◆ Activity ◆
What is the number of lines in the data that hold the string "čisti"? Reply with that number only.

◆ Task material ◆
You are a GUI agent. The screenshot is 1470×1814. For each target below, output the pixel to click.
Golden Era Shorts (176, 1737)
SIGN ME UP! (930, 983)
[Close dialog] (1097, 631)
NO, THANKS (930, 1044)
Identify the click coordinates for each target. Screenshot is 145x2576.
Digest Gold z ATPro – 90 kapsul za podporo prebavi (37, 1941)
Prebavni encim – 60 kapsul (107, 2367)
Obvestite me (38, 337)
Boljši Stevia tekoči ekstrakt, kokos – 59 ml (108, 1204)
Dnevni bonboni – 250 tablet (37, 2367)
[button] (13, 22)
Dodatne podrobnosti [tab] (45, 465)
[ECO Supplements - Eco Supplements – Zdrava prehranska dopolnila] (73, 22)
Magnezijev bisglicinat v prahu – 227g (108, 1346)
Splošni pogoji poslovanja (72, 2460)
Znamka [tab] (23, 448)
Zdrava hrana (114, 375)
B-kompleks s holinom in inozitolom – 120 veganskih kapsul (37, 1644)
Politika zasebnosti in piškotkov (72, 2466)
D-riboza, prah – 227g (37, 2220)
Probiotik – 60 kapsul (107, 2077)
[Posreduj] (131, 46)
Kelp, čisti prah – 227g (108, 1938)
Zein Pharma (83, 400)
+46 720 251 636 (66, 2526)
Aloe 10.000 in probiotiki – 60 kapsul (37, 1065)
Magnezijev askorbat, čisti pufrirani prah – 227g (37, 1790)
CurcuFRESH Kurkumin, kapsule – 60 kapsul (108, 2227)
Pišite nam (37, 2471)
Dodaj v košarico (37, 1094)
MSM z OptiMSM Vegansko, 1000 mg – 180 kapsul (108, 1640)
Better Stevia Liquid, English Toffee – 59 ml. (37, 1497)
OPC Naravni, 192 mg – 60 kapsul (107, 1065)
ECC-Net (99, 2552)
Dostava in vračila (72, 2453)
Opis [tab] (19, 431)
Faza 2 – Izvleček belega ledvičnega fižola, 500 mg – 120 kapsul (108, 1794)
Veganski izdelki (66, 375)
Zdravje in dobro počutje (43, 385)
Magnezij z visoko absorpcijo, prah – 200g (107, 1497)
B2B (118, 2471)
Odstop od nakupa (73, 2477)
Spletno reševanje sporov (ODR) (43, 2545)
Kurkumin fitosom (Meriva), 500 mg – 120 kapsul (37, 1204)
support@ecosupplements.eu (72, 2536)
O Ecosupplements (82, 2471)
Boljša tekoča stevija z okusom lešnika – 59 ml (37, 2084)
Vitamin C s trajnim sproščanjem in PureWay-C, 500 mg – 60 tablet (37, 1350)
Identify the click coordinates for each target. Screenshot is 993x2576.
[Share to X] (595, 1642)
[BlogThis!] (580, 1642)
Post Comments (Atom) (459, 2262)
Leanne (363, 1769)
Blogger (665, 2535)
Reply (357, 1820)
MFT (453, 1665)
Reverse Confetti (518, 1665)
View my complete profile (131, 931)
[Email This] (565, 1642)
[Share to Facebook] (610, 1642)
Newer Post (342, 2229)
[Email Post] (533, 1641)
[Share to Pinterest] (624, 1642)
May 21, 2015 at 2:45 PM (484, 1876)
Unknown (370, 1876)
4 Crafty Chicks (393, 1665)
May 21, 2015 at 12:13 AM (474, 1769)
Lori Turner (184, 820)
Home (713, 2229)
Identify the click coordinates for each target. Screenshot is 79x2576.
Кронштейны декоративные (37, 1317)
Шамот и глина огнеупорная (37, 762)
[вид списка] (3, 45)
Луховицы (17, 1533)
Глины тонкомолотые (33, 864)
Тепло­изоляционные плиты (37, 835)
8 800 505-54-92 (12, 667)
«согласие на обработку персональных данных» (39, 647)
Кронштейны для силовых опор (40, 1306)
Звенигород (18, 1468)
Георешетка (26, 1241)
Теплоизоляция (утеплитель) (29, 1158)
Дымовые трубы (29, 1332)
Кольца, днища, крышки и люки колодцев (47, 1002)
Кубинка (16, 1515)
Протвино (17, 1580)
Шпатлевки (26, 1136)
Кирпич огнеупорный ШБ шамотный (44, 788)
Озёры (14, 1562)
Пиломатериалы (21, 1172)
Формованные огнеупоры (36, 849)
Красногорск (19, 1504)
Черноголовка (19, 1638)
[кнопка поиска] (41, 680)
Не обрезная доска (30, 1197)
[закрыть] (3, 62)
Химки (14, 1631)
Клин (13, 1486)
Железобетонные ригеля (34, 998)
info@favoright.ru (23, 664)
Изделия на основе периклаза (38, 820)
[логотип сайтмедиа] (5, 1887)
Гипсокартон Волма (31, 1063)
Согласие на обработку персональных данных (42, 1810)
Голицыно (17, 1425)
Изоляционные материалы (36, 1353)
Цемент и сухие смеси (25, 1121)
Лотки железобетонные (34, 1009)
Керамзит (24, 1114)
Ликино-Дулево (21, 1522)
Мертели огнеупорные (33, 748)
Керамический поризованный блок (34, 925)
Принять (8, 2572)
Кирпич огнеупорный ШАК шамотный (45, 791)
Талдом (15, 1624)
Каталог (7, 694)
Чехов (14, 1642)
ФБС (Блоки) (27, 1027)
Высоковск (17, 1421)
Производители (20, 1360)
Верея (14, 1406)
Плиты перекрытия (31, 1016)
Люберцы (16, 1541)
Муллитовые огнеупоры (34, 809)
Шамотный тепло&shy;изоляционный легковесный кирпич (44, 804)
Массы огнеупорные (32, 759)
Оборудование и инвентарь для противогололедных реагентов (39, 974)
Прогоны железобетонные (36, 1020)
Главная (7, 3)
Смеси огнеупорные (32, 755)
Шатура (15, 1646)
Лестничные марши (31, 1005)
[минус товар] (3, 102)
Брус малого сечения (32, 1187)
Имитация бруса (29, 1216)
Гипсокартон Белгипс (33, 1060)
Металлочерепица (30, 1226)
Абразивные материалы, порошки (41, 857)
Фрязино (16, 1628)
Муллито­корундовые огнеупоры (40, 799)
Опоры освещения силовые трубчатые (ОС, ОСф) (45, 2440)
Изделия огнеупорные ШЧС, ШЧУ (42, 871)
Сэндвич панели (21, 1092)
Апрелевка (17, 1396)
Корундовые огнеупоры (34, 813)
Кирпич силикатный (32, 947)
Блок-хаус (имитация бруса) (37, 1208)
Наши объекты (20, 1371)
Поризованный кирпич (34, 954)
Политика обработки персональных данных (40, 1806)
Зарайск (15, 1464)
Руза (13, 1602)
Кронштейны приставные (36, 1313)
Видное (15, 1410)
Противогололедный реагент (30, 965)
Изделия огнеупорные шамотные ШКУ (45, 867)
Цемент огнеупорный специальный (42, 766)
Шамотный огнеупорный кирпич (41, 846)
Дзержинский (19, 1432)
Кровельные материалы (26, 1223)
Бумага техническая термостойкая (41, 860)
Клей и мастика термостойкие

◆ Answer space ◆
2